The Pension Protection Act of 2006 (PPA), (P.L.109-280) enhanced existing funding notice requirements by adding to the content of the notice, shortening the timeframe for providing notices, and expanding the requirement to provide funding notices from multiemployer defined benefit plans to all defined benefit plans. Defined benefits plan administrators must now furnish funding notices annually to participants, beneficiaries, labor organizations representing such participants or beneficiaries, employers obligated to make contributions to a multiemployer plan, and the PBGC. Large plans must furnish the notice by the 120th day following the end of the plan year to which the notice relates and small plans may furnish the notice on or before the due date, with extensions, of the plan’s Form 5500 Annual Return/Report.

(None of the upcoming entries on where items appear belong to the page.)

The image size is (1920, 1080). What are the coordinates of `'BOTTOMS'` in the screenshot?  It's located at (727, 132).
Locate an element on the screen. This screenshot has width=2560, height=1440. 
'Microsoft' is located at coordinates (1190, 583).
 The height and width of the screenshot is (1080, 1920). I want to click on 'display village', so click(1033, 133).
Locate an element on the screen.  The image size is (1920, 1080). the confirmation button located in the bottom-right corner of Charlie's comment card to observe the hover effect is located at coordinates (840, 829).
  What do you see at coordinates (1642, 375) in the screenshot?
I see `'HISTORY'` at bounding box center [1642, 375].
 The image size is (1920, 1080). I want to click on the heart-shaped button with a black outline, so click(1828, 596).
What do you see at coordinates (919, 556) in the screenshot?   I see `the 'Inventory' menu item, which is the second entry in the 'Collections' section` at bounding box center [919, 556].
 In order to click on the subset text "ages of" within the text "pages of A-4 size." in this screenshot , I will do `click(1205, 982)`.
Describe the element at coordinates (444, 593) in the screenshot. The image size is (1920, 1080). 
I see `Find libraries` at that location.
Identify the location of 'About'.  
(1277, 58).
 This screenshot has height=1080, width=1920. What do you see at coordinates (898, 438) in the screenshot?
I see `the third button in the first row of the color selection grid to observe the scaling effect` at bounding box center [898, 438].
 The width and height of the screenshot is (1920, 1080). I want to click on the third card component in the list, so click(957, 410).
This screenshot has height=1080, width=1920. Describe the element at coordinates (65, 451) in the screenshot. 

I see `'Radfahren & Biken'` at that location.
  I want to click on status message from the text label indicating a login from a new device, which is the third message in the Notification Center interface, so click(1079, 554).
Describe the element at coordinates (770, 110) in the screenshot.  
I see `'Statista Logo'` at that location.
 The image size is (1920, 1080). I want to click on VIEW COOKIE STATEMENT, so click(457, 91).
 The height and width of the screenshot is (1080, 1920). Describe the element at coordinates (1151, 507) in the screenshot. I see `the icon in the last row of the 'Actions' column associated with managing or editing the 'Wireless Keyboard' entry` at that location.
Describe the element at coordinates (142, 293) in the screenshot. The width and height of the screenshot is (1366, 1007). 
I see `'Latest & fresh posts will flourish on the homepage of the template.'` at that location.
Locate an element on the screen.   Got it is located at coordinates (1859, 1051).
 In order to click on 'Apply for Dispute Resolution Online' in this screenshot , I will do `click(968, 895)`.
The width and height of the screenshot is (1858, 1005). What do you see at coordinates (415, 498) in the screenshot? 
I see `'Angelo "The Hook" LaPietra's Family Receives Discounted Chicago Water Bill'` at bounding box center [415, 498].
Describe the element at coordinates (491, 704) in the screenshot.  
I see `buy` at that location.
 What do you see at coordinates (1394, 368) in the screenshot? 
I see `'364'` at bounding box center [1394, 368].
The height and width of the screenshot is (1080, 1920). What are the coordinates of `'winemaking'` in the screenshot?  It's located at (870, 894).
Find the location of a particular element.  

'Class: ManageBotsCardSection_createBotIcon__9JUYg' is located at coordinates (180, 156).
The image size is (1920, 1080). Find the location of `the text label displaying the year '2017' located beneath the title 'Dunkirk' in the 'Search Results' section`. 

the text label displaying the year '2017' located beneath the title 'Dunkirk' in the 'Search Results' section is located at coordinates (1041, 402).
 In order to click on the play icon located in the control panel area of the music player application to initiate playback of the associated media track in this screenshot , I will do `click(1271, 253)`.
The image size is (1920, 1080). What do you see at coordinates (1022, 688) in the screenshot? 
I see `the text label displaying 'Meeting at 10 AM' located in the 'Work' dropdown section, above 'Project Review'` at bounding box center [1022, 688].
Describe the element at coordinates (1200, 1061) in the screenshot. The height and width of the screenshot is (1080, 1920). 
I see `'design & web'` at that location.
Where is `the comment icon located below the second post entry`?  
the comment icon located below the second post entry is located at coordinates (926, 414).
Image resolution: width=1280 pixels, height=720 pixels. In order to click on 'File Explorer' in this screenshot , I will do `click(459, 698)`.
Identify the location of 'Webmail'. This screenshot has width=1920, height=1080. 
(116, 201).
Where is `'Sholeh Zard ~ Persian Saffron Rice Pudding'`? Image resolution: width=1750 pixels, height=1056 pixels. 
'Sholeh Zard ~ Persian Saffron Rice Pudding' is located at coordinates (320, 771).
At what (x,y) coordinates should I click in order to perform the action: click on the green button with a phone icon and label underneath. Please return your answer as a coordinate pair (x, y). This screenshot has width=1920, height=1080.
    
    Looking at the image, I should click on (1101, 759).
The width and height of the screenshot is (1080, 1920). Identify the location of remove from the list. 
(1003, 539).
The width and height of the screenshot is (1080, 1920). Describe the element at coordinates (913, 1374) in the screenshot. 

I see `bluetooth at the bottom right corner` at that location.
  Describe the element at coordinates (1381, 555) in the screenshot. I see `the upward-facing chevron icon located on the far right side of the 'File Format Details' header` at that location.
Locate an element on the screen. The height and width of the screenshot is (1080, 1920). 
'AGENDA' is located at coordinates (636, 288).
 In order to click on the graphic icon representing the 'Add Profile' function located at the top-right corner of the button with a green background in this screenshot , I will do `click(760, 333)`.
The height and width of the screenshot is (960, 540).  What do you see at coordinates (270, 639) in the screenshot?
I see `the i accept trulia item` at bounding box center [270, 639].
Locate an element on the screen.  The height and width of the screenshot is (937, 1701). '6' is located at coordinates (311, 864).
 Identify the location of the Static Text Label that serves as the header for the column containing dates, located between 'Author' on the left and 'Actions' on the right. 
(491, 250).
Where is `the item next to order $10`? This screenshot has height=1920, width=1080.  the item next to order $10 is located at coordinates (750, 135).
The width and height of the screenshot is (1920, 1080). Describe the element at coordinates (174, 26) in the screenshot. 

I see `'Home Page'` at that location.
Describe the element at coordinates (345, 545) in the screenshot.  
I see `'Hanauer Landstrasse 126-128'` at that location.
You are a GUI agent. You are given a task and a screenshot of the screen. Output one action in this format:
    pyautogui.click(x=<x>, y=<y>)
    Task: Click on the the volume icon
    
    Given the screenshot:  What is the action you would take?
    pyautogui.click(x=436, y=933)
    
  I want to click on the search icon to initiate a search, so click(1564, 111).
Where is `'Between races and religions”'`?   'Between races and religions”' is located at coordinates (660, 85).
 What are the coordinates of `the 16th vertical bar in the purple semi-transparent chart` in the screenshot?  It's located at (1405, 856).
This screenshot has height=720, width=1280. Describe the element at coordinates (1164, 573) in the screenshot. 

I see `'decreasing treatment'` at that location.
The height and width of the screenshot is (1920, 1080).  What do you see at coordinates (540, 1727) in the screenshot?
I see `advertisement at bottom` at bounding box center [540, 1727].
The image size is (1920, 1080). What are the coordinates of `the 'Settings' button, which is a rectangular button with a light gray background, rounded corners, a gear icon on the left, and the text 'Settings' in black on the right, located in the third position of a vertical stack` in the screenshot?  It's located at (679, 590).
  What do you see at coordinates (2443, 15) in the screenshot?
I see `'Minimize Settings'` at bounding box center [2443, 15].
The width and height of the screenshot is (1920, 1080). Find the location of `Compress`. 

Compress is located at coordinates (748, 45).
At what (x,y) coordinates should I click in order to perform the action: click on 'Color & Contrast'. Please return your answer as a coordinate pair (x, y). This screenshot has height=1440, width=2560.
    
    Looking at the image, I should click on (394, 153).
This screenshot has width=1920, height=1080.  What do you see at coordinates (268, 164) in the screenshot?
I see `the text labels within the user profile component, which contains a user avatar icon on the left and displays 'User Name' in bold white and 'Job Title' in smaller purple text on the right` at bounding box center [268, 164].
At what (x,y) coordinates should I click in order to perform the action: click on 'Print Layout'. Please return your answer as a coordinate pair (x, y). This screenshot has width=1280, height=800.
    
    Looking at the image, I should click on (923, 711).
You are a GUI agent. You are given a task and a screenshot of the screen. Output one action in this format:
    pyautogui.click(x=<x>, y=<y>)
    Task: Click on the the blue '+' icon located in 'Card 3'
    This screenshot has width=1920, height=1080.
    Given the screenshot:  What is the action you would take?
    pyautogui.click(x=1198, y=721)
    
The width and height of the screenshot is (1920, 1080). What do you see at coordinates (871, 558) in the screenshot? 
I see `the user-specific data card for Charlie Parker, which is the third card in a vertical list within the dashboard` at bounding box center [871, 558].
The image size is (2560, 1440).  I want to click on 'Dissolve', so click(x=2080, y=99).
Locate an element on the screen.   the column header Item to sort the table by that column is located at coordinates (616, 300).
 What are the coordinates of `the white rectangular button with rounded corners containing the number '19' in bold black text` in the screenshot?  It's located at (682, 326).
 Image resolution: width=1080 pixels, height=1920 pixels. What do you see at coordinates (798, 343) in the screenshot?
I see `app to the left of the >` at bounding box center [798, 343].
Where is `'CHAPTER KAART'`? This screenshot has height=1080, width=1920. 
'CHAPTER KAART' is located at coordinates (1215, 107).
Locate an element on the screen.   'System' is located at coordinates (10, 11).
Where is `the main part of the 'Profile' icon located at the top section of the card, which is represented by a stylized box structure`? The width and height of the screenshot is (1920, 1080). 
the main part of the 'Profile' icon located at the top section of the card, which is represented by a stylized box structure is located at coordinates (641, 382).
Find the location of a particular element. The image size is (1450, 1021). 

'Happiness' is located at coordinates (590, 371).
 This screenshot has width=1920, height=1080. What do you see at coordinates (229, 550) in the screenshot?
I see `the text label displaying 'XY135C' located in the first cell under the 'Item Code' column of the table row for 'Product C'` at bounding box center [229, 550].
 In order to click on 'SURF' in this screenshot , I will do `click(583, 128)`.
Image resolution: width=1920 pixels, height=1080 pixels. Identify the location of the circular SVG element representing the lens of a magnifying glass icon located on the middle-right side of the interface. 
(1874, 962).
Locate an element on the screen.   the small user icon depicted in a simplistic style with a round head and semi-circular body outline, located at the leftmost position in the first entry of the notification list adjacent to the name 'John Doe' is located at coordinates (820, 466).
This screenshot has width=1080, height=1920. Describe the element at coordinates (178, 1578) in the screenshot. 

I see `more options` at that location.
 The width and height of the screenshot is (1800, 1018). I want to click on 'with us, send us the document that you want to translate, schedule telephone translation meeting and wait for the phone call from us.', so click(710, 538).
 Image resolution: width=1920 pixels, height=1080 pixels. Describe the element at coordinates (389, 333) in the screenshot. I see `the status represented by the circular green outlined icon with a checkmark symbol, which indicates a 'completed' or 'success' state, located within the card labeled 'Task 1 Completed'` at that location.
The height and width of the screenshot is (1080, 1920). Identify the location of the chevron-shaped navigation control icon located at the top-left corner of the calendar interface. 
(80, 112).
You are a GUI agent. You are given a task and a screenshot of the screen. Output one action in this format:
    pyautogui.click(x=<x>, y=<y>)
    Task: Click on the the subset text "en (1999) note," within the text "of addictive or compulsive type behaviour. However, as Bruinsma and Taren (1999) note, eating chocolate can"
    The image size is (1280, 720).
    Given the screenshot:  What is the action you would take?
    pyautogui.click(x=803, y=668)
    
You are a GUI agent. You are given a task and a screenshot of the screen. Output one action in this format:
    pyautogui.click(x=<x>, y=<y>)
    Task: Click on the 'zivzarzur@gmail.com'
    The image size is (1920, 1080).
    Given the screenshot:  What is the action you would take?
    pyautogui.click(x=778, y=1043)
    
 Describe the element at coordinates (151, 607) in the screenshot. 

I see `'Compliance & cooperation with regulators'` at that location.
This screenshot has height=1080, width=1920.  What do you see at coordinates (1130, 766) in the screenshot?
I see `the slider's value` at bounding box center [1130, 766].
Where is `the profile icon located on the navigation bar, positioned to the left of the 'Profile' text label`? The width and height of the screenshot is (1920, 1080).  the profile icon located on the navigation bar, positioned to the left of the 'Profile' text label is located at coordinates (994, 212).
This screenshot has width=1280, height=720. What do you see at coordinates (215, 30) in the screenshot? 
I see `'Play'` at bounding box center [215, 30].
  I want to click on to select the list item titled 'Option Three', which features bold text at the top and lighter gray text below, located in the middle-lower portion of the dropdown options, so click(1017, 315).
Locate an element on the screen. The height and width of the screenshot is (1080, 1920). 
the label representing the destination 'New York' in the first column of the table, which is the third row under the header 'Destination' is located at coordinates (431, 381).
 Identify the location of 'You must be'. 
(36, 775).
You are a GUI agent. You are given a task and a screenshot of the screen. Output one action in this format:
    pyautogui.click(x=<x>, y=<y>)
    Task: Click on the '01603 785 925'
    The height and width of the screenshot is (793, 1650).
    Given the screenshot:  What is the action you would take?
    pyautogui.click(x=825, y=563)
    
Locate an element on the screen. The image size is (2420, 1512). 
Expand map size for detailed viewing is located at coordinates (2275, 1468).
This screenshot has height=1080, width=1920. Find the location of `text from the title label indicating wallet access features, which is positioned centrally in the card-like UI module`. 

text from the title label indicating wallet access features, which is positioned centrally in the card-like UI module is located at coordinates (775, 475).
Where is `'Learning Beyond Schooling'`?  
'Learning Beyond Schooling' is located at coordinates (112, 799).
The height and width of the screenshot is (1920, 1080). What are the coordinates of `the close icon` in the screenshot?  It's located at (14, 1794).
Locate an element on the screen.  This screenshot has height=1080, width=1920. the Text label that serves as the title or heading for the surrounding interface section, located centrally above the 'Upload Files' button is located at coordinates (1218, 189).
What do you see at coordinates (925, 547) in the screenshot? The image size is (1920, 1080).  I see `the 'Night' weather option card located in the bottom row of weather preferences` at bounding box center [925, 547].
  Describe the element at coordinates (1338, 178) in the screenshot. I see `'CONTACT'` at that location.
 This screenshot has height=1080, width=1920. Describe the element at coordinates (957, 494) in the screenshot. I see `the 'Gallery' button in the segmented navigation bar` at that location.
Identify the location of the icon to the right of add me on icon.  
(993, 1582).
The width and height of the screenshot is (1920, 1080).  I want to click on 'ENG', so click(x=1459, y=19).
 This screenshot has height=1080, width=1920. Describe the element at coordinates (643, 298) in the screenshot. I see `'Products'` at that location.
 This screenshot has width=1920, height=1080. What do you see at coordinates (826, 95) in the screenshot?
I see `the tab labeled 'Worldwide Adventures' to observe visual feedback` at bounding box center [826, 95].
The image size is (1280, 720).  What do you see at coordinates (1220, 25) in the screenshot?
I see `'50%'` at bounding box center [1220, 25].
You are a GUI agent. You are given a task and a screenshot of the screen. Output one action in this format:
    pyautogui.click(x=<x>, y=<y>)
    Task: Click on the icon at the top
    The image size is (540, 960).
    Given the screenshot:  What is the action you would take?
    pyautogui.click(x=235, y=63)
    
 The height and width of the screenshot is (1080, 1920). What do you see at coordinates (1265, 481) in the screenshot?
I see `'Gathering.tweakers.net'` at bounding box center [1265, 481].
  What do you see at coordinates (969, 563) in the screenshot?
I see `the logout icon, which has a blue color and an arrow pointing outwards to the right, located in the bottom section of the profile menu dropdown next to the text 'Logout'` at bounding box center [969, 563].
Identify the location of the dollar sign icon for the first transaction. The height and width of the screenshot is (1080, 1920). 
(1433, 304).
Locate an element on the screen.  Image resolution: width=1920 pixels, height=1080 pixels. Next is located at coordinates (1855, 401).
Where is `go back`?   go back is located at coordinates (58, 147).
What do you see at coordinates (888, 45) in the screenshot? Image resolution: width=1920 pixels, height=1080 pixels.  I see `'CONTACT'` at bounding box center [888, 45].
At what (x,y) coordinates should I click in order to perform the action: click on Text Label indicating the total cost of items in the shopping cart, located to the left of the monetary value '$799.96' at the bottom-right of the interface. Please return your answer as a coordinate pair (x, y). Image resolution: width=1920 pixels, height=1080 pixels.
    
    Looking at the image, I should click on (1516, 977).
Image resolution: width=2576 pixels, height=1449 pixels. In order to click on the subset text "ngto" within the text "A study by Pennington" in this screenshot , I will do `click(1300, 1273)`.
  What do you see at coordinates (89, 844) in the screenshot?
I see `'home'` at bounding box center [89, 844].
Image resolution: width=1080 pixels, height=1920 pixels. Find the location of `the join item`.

As set forth in proposed regulations issued in November 2010, the regulations dictate that the funding notice show the plan’s funding percentage, the assets and liabilities that determine the funding percentage, the fair market value of the plan’s assets on the last day of the plan year, the plan’s funding and investment policies and allocation of assets, known events that are projected to have a material effect on the plan’s funding, and other information.

Significant changes from the proposal include: exempting certain terminating single-employer plans from furnishing their funding notices; establishing alternative methods of compliance for multiemployer pension plans that have terminated by mass withdrawal and for plans described in Code Sec. 412(e)(3); and including a rule of administrative convenience that if an otherwise disclosable material event first becomes known to the plan administrator 120 days or less before the due date of the funding notice, the event is not required to be disclosed in the notice.